Start today to share in investor opportunitiesBusiness Management
What are the key themes driving foreign and domestic investor interest in Australian horticulture, and how can you prepare your business for investment?
- Strong investor appetite for acquisition and expansion
- Options for full/partial exit or growth
- Maximise value by planning early
- ESG, sustainability and innovation add value
Multi-million-dollar orchard investments aren’t put together overnight; to tap into the opportunities, you need to plan ahead, PwC Mergers and Acquisitions Partner Jaclyn Hope told those attending the 2023 APAL Forum.
Nor are cashed-up buyers only looking for mega $50m+ sales. While large scale combined offerings will still be sought by first-time corporate investors, Jaclyn said those with established holdings would be looking for good quality businesses as strategic bolt-on opportunities.
For orchard business owners seeking investment for growth, a partial buyout of an existing investor, or a full sale, there were clear opportunities for those who put the work in to be ‘investor ready’.
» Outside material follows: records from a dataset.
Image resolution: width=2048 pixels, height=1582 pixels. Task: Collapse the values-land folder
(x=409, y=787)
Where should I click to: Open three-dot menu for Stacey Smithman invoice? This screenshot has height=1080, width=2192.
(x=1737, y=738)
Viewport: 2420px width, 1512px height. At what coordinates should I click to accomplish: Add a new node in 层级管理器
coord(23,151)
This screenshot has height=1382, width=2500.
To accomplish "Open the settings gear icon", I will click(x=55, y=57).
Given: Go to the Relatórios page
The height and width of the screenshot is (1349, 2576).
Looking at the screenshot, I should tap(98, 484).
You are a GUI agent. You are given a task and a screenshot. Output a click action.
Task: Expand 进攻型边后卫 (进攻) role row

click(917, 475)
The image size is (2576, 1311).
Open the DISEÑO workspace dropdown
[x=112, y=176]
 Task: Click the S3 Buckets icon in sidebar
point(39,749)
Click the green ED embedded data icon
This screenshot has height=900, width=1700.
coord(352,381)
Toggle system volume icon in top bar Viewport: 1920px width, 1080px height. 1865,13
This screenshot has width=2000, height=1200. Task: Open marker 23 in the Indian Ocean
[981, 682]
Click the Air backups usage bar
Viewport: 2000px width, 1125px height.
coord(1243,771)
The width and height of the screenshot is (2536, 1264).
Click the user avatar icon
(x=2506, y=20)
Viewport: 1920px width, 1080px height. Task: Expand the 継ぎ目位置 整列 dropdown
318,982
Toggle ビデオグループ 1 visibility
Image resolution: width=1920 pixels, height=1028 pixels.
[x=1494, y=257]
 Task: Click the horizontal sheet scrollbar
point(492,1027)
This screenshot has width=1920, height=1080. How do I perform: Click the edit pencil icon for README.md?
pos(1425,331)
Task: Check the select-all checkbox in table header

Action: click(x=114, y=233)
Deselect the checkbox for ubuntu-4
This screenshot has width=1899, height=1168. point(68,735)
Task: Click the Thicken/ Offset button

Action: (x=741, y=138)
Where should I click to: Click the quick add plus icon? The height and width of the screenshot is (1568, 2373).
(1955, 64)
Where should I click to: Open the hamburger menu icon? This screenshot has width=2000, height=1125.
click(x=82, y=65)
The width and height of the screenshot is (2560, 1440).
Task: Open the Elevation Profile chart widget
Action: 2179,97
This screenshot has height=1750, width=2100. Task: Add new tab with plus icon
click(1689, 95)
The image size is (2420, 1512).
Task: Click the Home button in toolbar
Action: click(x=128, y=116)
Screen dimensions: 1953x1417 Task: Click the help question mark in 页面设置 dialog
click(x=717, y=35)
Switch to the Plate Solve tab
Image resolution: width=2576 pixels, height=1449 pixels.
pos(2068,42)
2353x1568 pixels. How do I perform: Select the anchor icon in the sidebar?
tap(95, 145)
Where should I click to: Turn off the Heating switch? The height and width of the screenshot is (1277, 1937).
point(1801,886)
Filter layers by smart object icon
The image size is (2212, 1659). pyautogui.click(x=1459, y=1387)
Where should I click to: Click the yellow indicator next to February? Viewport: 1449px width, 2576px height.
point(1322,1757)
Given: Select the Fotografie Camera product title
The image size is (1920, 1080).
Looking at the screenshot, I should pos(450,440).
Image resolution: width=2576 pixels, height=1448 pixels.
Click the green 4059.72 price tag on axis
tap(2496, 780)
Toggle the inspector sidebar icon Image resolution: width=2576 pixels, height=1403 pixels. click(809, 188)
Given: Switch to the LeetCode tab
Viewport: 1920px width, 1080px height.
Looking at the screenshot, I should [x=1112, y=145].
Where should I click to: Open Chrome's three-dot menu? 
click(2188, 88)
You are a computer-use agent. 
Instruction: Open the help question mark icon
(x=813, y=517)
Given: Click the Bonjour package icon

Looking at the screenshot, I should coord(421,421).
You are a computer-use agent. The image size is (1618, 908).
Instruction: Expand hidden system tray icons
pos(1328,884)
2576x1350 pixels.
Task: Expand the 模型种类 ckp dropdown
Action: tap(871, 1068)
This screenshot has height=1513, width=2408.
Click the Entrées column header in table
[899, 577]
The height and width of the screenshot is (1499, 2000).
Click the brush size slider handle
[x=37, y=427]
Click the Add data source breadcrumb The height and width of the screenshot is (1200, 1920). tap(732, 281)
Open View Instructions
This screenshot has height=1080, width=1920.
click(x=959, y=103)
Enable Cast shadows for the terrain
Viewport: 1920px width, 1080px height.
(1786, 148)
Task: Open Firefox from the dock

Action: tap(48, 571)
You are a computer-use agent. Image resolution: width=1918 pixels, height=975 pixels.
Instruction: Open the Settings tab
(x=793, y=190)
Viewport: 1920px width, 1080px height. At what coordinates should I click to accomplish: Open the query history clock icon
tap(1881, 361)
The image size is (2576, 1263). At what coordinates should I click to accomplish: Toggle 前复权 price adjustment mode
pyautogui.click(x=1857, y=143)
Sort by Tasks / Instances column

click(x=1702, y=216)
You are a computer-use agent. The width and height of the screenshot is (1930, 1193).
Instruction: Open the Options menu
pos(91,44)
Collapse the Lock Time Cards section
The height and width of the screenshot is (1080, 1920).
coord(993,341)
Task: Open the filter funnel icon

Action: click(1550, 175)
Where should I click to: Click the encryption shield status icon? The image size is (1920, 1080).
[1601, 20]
“The best way to attract quality capital and realise the full value of your business is to make sure that you are well prepared,” Jaclyn said.
Who’d buy an orchard?
While apple and pear growers dealing with the seasonal unpredictability of labour, weather and price might see the industry as far from ‘low risk’, Jaclyn said institutional investors with diversified portfolios were in a position to take a longer-term, 10–20-year view.
She said institutional investors currently active include international (primarily Canadian) superannuation pension funds and domestic private equity firms, some of whom are backed by Australian superannuation funds.
PwC expects demand for Australian agriculture to remain strong despite short-term headwinds, underpinned by food security themes, population growth, good core fundamentals and perceived growth opportunities.
“Australian agriculture provides a relatively low sovereign risk to foreign investors,” Jaclyn said.
“[It offers] common cultural values, opposing seasonal production systems and globally integrated supply chains that are in close proximity to rapidly growing markets in developed Asia.
“The quality of land and orchards, coupled with water security, create a strong asset-backed investment for institutional investors that has more stable and predictable cash flows than other agri commodities.
“The foreign investment funds making the largest investments here are the ones that have mature agricultural markets of their own, consider Australian land to still be relatively cheap and the market undercapitalised, where a little bit of capital can significantly increase productivity.
“High-quality horticulture assets will continue to be sought after. What we expect will continue to be most sought after in the near term from institutional investors, however, is medium to large scale operations with protected cropping and diversified PBR varieties.
“You don’t have to be a $50m+ business. If you are a highly profitable, highly efficient business that’s doing something just a little bit different, then definitely those funds are going to be interested.”
Farm for the future
Jaclyn worked on the high-profile 2021 merger of four family-owned Goulburn Valley orchard businesses into the new Pomona Valley company and joint venture with the Ontario Teachers’ Pension Plan (OTPP), through its Australian subsidiary AustOn.
She said contrary to any ideas that OTPP ‘drove up the drive and knocked on the door with a big cheque’, the successful outcome represented 12 months of hard work by the vendors making themselves ‘investor ready’.
In addition to the 6–12 months required for the transaction process itself, Jaclyn said PwC recommended business owners undertake 1–2 years of pre-transaction work to maximise the outcome.
Act now to maximise value
- Implement (and be sure to document) ESG practices such as undertaking regenerative practices and reducing energy usage, as investors place value in long-term sustainability and climate resilience.
- Invest in technology which improves efficiency and reduces reliance on labour.
- Adopt or install innovations such as precision agriculture and automated packing and processing such as robotics that improve productivity.
- Diversify supply chains to build a more resilient and marketable business by reducing your concentration on any single counterparty.